(WHAT TO WORK ON) Rewrite the entries from the line with "Click the red Disable Account button" up to and including the line with "Looking at the", replacing "Disable Account" with "Deactivate Account" and keeping everything else the same. Leave the pictures out of your answer.

++++ EXCERPTED DATA

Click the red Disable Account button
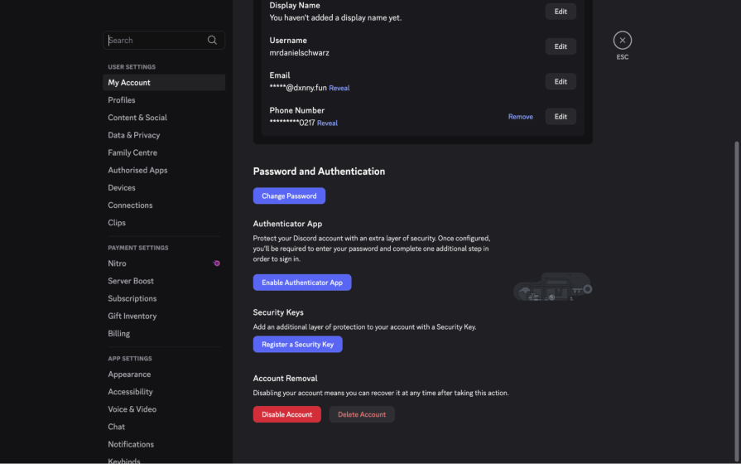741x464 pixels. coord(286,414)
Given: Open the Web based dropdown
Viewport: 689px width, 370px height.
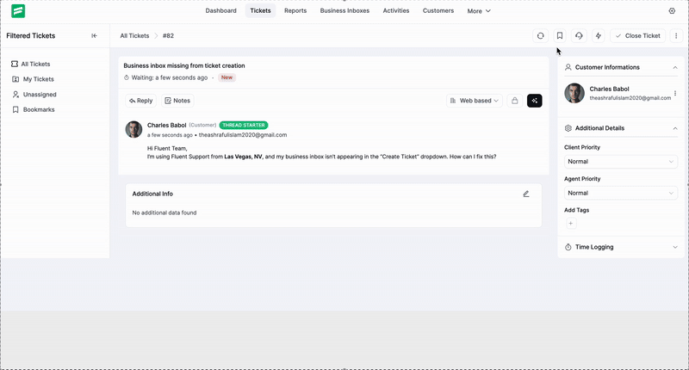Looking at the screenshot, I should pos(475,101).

++++++++
++++ EXCERPTED DATA

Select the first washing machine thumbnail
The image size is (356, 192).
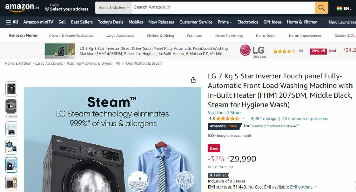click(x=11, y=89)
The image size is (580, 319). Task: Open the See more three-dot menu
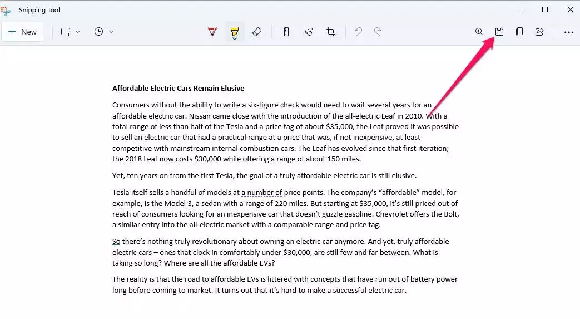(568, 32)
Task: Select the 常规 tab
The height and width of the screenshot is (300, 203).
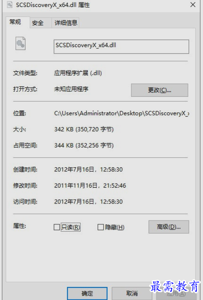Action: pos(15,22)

++++++++
++++ EXCERPTED DATA

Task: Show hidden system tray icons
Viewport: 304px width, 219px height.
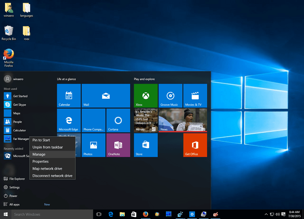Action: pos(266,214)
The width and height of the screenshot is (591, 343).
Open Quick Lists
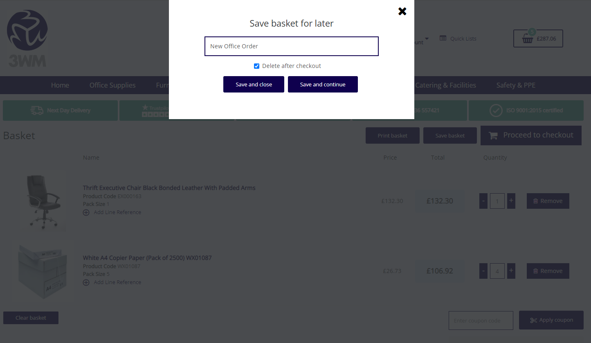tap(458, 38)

++++++++

(WORKED SOLUTION)
Click the red Deactivate Account button
741x464 pixels. coord(286,414)
Given: Open the Web based dropdown
Viewport: 689px width, 370px height.
Looking at the screenshot, I should pos(475,101).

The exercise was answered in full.